Clark’s testimony that a vaginal delivery was attempted because she was the physician in
the room who physically examined Mrs. Smith and noted that she was fully dilated; that
she used forceps to assist in the delivery and she would not have been able to do so if Mrs.
Smith was not fully dilated; and that in her medical judgment, she first tried a vaginal
delivery in an attempt to deliver the infant faster.
After reviewing all reasonable and legitimate inferences in the Respondents’

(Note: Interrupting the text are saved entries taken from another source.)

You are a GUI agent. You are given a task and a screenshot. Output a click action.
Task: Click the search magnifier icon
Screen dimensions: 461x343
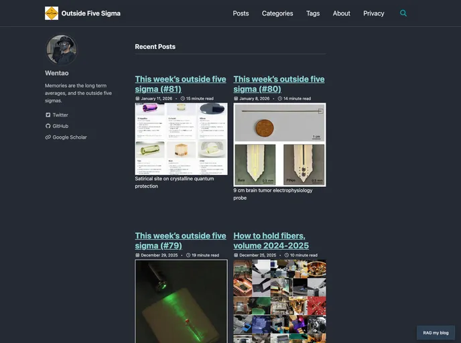click(x=403, y=13)
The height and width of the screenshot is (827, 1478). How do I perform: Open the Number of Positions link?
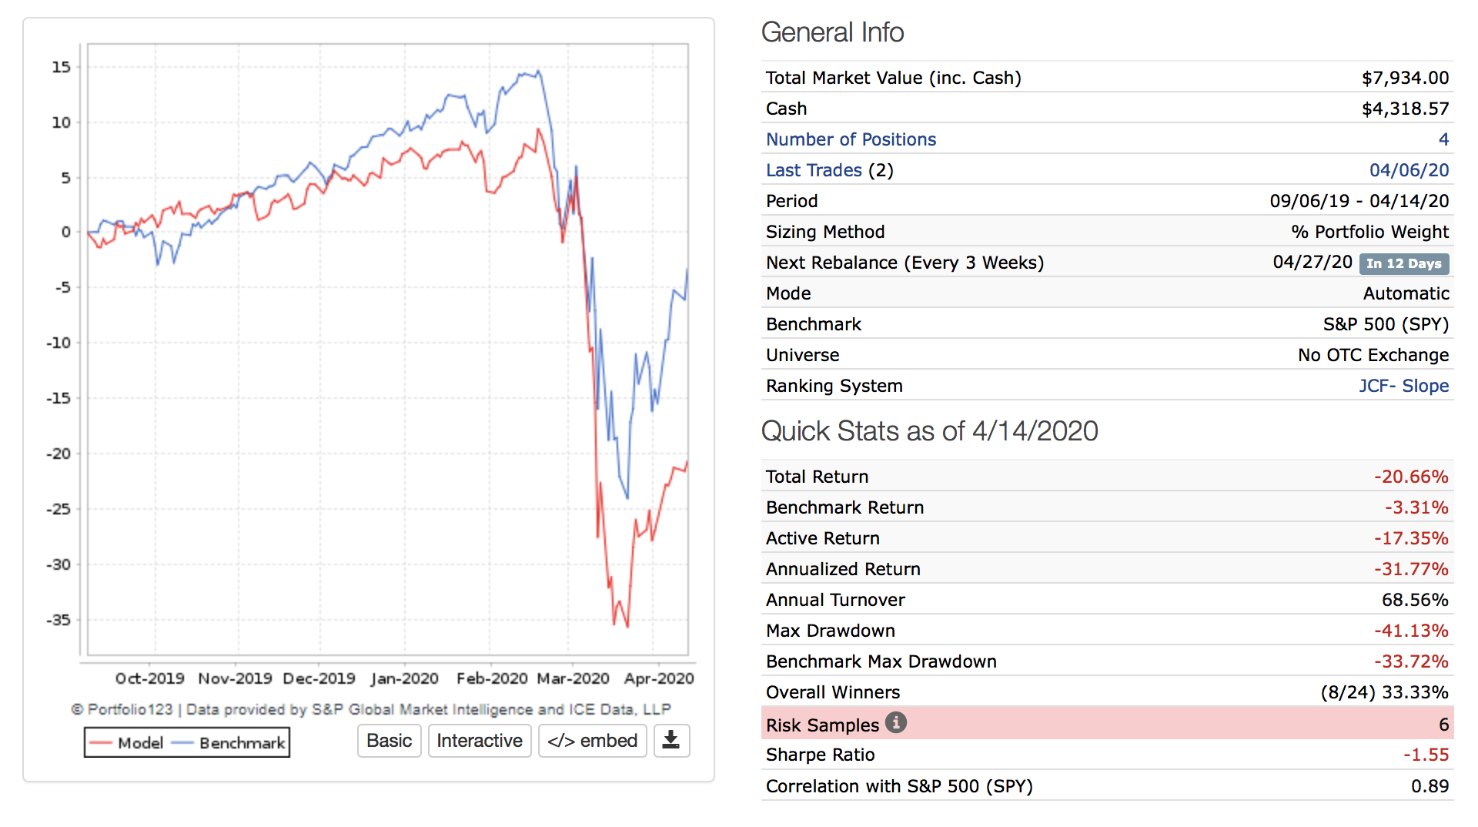pyautogui.click(x=851, y=139)
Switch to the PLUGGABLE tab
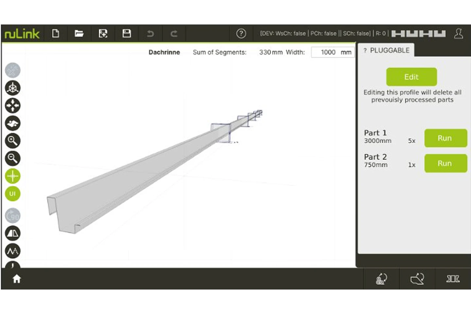 [x=386, y=50]
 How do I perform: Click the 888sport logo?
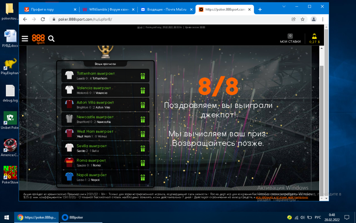[38, 39]
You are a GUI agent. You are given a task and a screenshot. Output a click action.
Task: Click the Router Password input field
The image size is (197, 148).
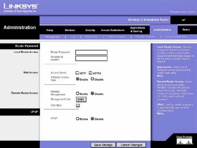click(91, 53)
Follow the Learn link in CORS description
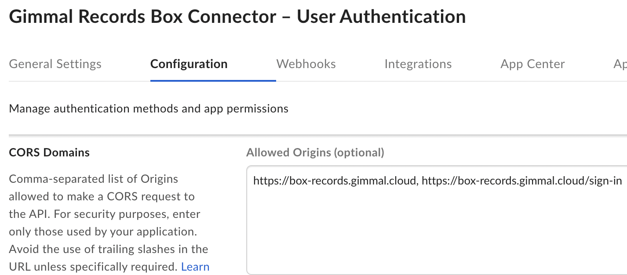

favor, we conclude that the verdict rendered in this case in Respondent’s favor was not
“against the clear weight of the evidence,” and the verdict shall stand. It has been well-
established in this Court’s case law that “[i]t is the peculiar and exclusive province of a
jury to weigh the evidence and to resolve questions of fact when the testimony of witnesses
regarding them is conflicting and the finding of the jury upon such facts will not ordinarily
be disturbed.” Syl. pt. 5, Grimmett v. Smith, 238 W. Va. 54, 792 S.E.2d 65 (2016) (quoting
45
Syl. pt. 2, Skeen v. C and G Corp., 155 W. Va. 547, 185 S.E.2d 493 (1971)). It is not the
province of this Court to invade the jury’s determination when it is clear that the verdict
was based on a reasonable interpretation of the evidence presented. As such, we find that
the verdict in this case should be upheld.19
IV.
CONCLUSION
For the reasons set forth above, we affirm the November 12, 2017 order of
the Circuit Court of Cabell County denying Mr. Smith’s motion for a new trial and renewed
motion for judgment as a matter of law.
Affirmed.
19
In light of our holding—that the verdict in favor of the Respondents should
be upheld—we need not address Dr. Clark’s cross-assignment of error regarding the denial
of her motion for judgment as a matter of law.